When indicated in the text, the cultures were treated the day after seeding with Fc protein (1 μg/ml) or CD40-Fc (1 μg/ml) (ALX-203-004-C050 and ALX-522-016-C050, respectively, from Enzo Life Sciences). Both proteins were reconstituted with sterile H2O as indicated in the datasheet.
Golgi Preparations and Analysis of Neurite Spine Morphology
Modified Golgi-Cox impregnation was performed on 100 μm parasagittal sections of the striatum of P10 mouse brains of Cd40+/+ and Cd40–/– littermates using the FD Rapid GolgiStain kit (FD NeuroTechnologies, Ellicott City, MD, United States).
For the analysis of neurite spine morphology, preparations were visualized using a Zeiss Axio Vert.A1 microscope with 100X oil immersion objective. Fifty micrometer dendrite fragments, separated from the soma between 10 and 20 μm, with the spines in a similar flat level were randomly selected for the quantifications. Graphs show the mean and standard errors of the mean of 118 separate 50 μm-fragments obtained from preparations of at least three mice of each genotype. For the analysis of neurite spine morphology in cultured neurons, the procedure was similar to the Golgi preparations. Graphs show the mean and standard errors of the mean of 50 μm-fragments obtained from at least three independent cultures (separate 50 μm-fragments counted for Cd40+/+ : 48; Cd40–/–: 63; Cd40–/– treated with Fc: 41 and Cd40–/– treated with CD40-Fc: 68). Spines were counted and classified based on established morphology (branched, mushroom, stubby, thin, and filopodia) (Dailey and Smith, 1996; Peters and Kaiserman-Abramof, 1970; Lendvai et al., 2000; Portera-Cailliau et al., 2003; Risher et al., 2014).
Immunoblotting
Dissected striatal tissue from Cd40+/+ and Cd40–/– was placed in triton lysis buffer supplemented with protease and phosphatase inhibitor cocktail mix (Protease/Phosphatase inhibitor cocktail, 5872, Cell Signaling). Tissue was disaggregated using a pellet pestle until complete homogenization. Cultured neurons were scraped out of the plates in ice-cold PBS, collected by centrifugation, and resuspended in ice-cold supplemented triton lysis buffer. After protein quantification for equal loadings, proteins were separated on 10% SDS-PAGE gels and were transferred to PVDF membranes (Immobilon-P, Millipore, United Kingdom). The blots were probed with anti-PSD-95 (1:1,000; rabbit 2507, Cell Signaling), anti-Synaptophysin (1:1,000; rabbit 5467, Cell Signaling), anti-Cdc42 (1:1,000; rabbit 2466, Cell Signaling) and anti-Rac1/2/3 (1:1,000; rabbit 2465, Cell Signaling), anti-RhoA/B/C (1:2,000; rabbit ab188103, AbCam), anti-GAPDH (1:90,000; mouse G8795, Sigma) and anti-βIII tubulin (1:90,000; mouse MAB1195, R&D). Binding of the primary antibodies was visualized with HRP-conjugated donkey anti-rabbit or anti-mouse secondary antibodies (1:5,000; rabbit W4011, mouse W4021, Promega, Southampton, United Kingdom) and EZ-ECL kit Enhanced Chemiluminescence Detection Kit (Biological Industries, Geneflow Limited, Staffordshire, United Kingdom). Densitometry was carried out using ImageJ software (NIH). The intensities of the proteins analyzed were normalized to the βIII tubulin band.

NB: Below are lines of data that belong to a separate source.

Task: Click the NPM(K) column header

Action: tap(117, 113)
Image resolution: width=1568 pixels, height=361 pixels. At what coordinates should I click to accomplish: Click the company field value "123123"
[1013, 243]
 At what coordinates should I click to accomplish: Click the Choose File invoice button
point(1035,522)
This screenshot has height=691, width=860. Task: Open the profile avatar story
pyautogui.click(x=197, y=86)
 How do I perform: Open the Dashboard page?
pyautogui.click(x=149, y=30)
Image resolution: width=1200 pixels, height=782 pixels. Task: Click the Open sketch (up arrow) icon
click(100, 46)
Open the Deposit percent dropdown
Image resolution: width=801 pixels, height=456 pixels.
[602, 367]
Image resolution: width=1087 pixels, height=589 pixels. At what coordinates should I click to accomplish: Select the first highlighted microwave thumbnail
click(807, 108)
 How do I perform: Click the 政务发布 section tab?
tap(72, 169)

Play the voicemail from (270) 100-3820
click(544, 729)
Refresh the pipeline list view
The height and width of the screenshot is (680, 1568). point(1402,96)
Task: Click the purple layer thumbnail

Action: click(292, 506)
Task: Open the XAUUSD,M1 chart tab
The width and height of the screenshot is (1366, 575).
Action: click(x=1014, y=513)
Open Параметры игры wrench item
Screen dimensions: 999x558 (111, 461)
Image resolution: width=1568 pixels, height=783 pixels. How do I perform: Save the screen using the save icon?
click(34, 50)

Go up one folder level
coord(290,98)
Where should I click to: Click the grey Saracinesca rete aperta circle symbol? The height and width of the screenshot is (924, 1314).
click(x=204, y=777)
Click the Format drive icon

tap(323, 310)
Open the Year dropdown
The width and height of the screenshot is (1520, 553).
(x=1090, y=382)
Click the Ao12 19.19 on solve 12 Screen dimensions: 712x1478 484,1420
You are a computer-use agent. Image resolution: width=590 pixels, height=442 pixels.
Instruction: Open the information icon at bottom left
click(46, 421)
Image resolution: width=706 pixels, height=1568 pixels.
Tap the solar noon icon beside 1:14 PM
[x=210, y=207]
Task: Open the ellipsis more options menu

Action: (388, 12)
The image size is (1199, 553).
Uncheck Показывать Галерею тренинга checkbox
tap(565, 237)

Immunohistochemistry and Immunocytochemistry
For immunohistochemistry, P10 brains were fixed in fresh 4% paraformaldehyde in 0.12 M phosphate buffer, pH 7.2 for 24 h at 4°C. After washing in PBS, the tissue was cryoprotected in 30% sucrose before being frozen. Tissue was frozen in isopentene cooled with dry ice and was serially sectioned in the parasagittal plane at 30 μm. After washing with PBS, the sections were permeabilizated with 0.1% Triton X-100 for 1 h and then blocked with 1% BSA and 0.1% Triton X-100 (Sigma-Aldrich, Dorset, United Kingdom) in PBS for 2 h at room temperature.
For immunocytochemistry, cultures were fixed as above for 15 min at room temperature and were washed extensively with PBS before permeabilization and blocking of non-specific binding for 1 h at room temperature as indicated for immunohistochemistry.
For both procedures, primary antibodies were prepared in PBS with 0.5% BSA and 0.1% Triton X-100 and incubated overnight at 4°C. After washing in PBS, the immunohistochemistry sections or the neuron cultures were incubated for 2 h with secondary fluorescent Alexa antibodies prepared as before, washed extensively with PBS, and mounted on slices with Fluoromount-G (Cambridge Bioscience, United Kingdom). Images were obtained with Zeiss LSM710 confocal microscope.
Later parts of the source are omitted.